Cheese and butter making had many phases to the operation and required more than one worker. Hannah assisted her husband, being responsible for certain duties such as lining butter boxes, doing all of the butter packing, washing separators, tanks and utensils. She helped do the milk testing and when her husband was gone driving truck, she was capable of seeing that the cheese or butter making process, in the factory, was completed as scheduled.

The Hedigers had three daughters: Hannah, Margarate and Rose, and three sons, Herman, Jr., Kurt and Fritz.

Hedigers started phasing out of the milk processing business in the early ‘60’s. They were actively involved in the community where they lived. Herman Hediger passed away in 1972 and his wife, Hannah, died in 1993.

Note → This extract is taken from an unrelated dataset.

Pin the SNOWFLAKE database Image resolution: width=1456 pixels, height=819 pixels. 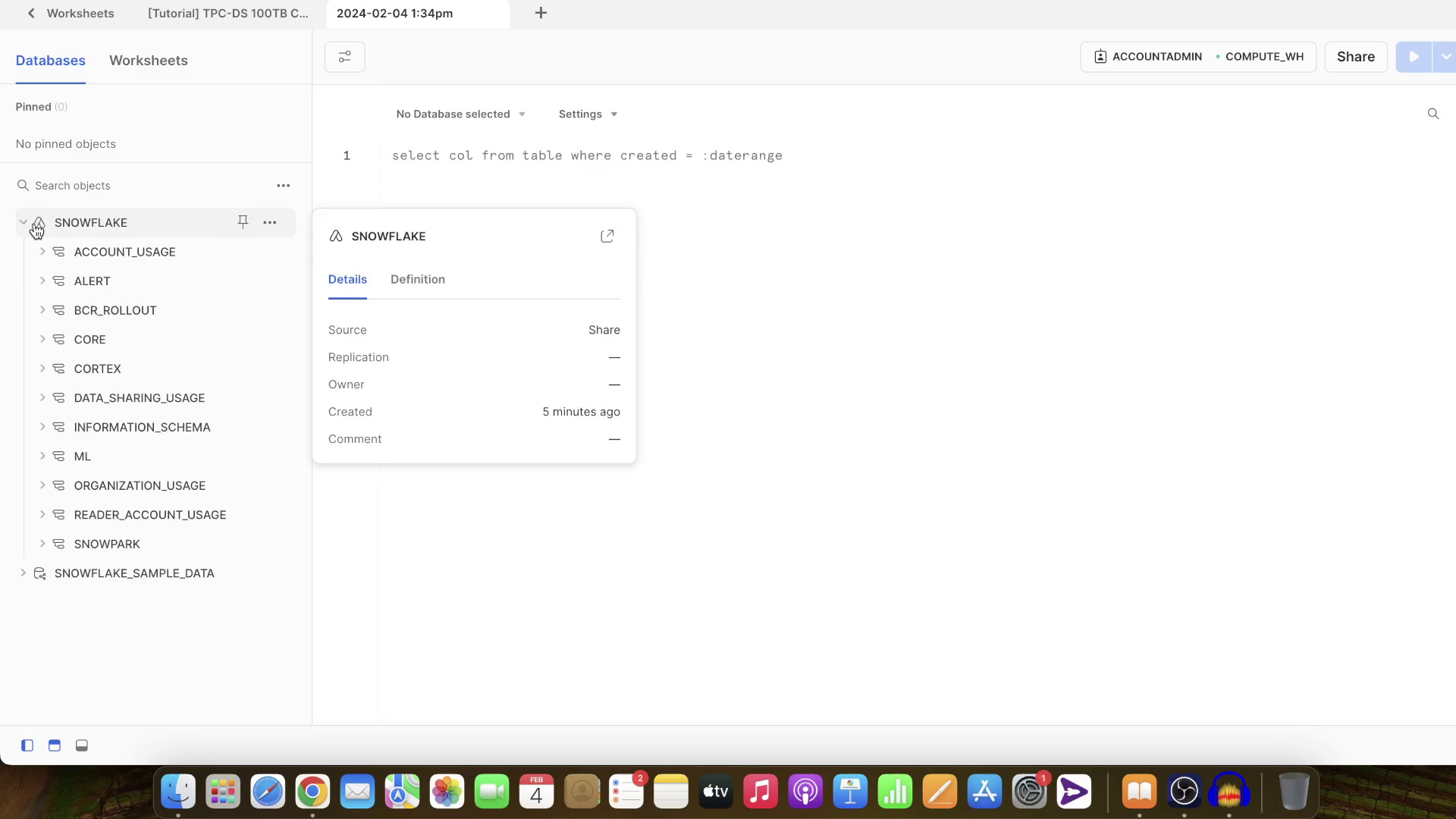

The Hediger Cheese Factory business is gone but the name "Hediger" remains in the area.

Friends of the Old School, Owen

Recently, I attended a Friends of the Old School meeting at Owen’s Millpond Park and the Historic old school building. An ambitious group of members, numbering over 125, are actively working and supporting the restoration project of the school. They are to be commended for their efforts as the community will benefit from the historic facilities availability. Fittingly, the historic Yellowstone Trail runs east and west past the school’s front door.